8 декабря умирает Румянцев. Умирает после удара, вызванного приездом фельдегеря из Петербурга. Суворов потрясен. «Ваше Сиятельство потеряли отца, а Отечество героя!— пишет он сыну фельдмаршала графу Николаю Петровичу.— Я ж равно Вам в нем отца теряю...». Он сознает, что остался один и что на его плечи ложится ответственность за судьбу русской военной школы.
Уже 20 декабря следует первый выпад Павла против Суворова — отмена собственного повеления о назначении его шефом Суздальского пехотного полка. Затем один за другим следуют выговоры: за посылку офицеров курьерами, за увольнение их в отпуск без разрешения императора, за аттестование их на производство в чины.

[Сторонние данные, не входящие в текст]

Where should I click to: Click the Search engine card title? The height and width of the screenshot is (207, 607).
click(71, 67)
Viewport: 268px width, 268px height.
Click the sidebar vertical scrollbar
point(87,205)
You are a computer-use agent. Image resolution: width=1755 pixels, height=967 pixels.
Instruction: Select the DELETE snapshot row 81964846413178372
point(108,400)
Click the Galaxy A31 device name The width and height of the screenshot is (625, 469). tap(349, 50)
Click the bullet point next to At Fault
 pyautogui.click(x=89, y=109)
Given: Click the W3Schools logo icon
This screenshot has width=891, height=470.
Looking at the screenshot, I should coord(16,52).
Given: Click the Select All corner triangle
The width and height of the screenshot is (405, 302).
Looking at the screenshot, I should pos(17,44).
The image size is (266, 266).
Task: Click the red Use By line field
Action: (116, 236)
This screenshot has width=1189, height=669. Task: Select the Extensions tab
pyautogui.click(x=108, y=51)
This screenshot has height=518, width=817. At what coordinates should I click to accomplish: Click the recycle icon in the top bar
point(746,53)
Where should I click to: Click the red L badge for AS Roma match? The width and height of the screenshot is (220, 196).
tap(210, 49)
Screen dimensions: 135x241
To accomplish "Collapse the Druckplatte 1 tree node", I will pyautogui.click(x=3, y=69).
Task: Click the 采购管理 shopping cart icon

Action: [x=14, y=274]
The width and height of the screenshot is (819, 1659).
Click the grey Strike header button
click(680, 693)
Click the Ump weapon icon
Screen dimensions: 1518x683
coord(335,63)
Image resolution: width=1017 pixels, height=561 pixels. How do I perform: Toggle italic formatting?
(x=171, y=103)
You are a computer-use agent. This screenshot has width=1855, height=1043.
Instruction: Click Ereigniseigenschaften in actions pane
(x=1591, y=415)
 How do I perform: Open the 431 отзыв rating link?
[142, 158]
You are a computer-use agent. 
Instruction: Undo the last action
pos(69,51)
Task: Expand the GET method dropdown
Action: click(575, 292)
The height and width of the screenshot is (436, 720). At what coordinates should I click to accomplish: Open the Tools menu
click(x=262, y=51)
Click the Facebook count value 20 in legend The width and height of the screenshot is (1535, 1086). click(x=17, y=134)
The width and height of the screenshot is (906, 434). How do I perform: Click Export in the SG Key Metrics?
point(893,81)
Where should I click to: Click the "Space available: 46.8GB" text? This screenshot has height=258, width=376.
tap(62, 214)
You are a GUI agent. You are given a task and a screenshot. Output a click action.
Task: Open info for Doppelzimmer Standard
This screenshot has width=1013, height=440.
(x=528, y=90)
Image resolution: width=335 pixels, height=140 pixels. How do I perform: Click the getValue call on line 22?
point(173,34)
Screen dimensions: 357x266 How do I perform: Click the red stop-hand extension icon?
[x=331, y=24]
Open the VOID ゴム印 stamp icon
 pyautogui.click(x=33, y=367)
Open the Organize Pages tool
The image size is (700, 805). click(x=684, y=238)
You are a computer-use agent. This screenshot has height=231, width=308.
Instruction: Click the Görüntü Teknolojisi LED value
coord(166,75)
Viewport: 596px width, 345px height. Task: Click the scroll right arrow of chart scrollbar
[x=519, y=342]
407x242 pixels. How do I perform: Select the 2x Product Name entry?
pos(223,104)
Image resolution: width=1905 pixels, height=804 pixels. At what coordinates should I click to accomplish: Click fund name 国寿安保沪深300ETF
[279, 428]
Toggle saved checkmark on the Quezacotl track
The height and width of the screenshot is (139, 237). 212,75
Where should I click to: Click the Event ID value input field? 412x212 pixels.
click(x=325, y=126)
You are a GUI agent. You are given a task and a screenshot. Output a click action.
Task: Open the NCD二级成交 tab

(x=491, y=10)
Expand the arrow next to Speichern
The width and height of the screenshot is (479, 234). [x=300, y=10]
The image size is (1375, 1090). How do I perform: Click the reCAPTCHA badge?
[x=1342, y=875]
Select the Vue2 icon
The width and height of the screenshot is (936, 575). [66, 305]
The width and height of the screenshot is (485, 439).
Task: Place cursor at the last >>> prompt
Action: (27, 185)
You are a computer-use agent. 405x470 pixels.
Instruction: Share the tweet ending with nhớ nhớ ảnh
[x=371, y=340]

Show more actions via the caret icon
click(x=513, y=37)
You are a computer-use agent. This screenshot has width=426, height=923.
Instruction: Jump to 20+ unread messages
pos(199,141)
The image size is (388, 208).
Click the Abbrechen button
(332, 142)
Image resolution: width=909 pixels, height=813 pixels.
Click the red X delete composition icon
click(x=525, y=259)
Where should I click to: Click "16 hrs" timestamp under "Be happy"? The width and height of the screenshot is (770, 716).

«Сколь же строго, Государь, ты меня наказал за мою 55-летнюю прослугу! Казнен я тобою стабом, властью производства, властью увольнения от службы, властью отпуска, знаменем с музыкою при приличном карауле, властью переводов. Оставил ты мне, Государь, только власть Высочайшего указа 1762 году»,— пишет Суворов 11 января. У него уже созрело решение — воспользоваться указом о вольности дворянства и проситься в отставку. Но он не может бросить дело всей своей жизни. Он знает, что на него смотрят тысячи глаз: как поведет себя в трудную для Отечества пору самый прославленный полководец И он подает рапорт об увольнении в годичный отпуск. Следует отказ, затем требование немедленно отправиться в Санкт-Петербург» Суворов подает прошение об отставке. Оно не обнаружено. Но содержание прошения известно. В приказе, отданном императором при пароле 6 февраля 1797 г., говорилось: « Фельдмаршал граф Суворов отнесся к Его Императорскому Величеству, что так как войны нет и ему делать нечего, за подобный отзыв отставляется от службы» .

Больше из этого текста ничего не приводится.